On Sunday, April 12, 2026 at 9:04 PM, Marko, Peter wrote:
> > From: Peter Marko <peter.marko@siemens.com>
> > 
> > Reference [1]:
> > Introduced in: xorg-server-1.13.0 (2012)
> > Fixed in: xorg-server-21.1.11 and xwayland-23.2.4
> > 
> > Note that the status should be "fixed-version", however that does not	
> > seem to work correctly with the new sbom-cve-check.
> 
> This looks like a bug in sbom-cve-check (or vex?) code.
> Any idea why certain manual CVE_STATUSes would be overridden by cvelistV5 status?

This should not be possible. With default configuration a manual
annotation cannot be overwritten. sbom-cve-check directly use the
annotation without any extra processing.

> > diff --git a/meta/recipes-graphics/xwayland/xwayland_24.1.9.bb b/meta/recipes-
> > graphics/xwayland/xwayland_24.1.9.bb
> > index df1bb7e31b..6c10eddb8e 100644
> > --- a/meta/recipes-graphics/xwayland/xwayland_24.1.9.bb
> > +++ b/meta/recipes-graphics/xwayland/xwayland_24.1.9.bb
> > @@ -14,6 +14,8 @@ SRC_URI[sha256sum] =
> > "f297af27a84508db9b80d1cbbcc69c3801da38eb64c72f3b5b50f58245
> > 
> >  UPSTREAM_CHECK_REGEX = "xwayland-(?P<pver>\d+(\.(?!90\d)\d+)+)\.tar"
> > 
> > +CVE_STATUS[CVE-2024-21886] = "version-not-in-range: fixed since xwayland-
> > 23.2.4"
> > +
> >  inherit meson features_check pkgconfig
> >  REQUIRED_DISTRO_FEATURES = "x11 opengl"

What you see is perfectly normal.
The recipe is named "xwayland", without a CVE_PRODUCT specified, so the
default CPE is "cpe:2.3:*:*:xwayland:24.1.9:*:*:*:*:*:*:*"

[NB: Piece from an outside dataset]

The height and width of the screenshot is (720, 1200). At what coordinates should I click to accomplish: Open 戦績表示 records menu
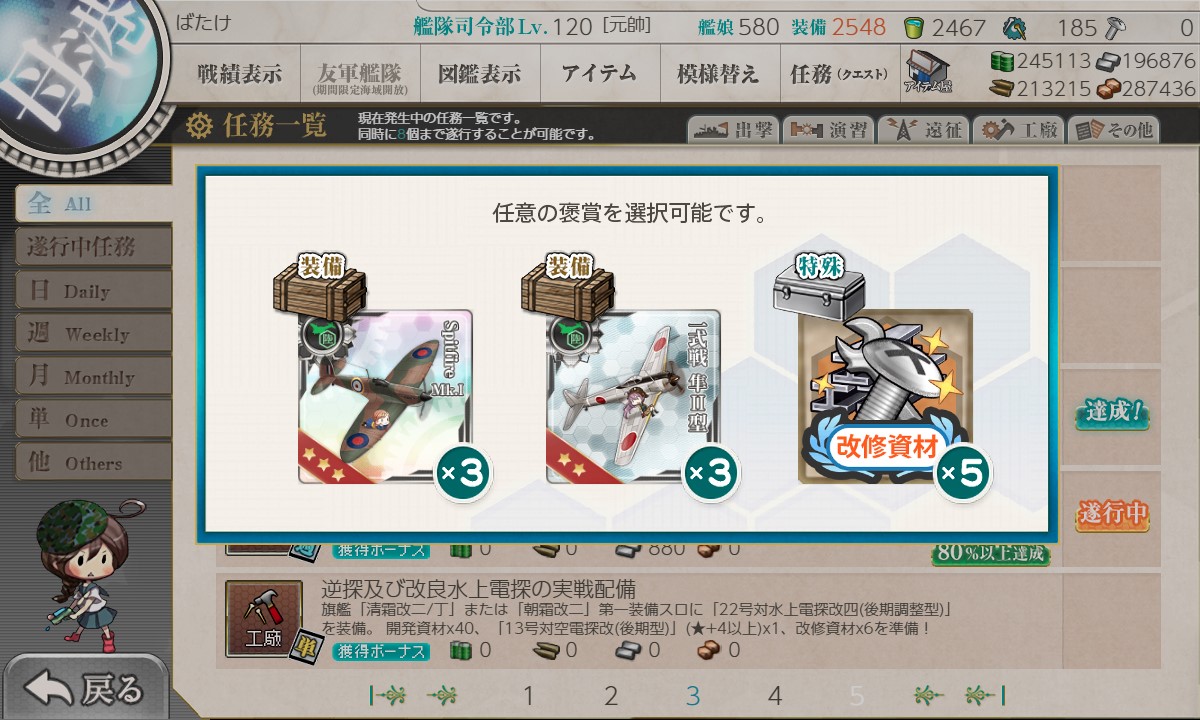(240, 74)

The CVE is associated with xorg-server and with xwayland.
And if you notice, in the report the CVE is linked to xorg-server
and to xwayland: The CVE is referenced twice in the report.
When associated with xorg-server the annotation does not work,
but when associated with xwayland it works.

I guess you also need to add the CVE_STATUS in xserver-xorg recipe.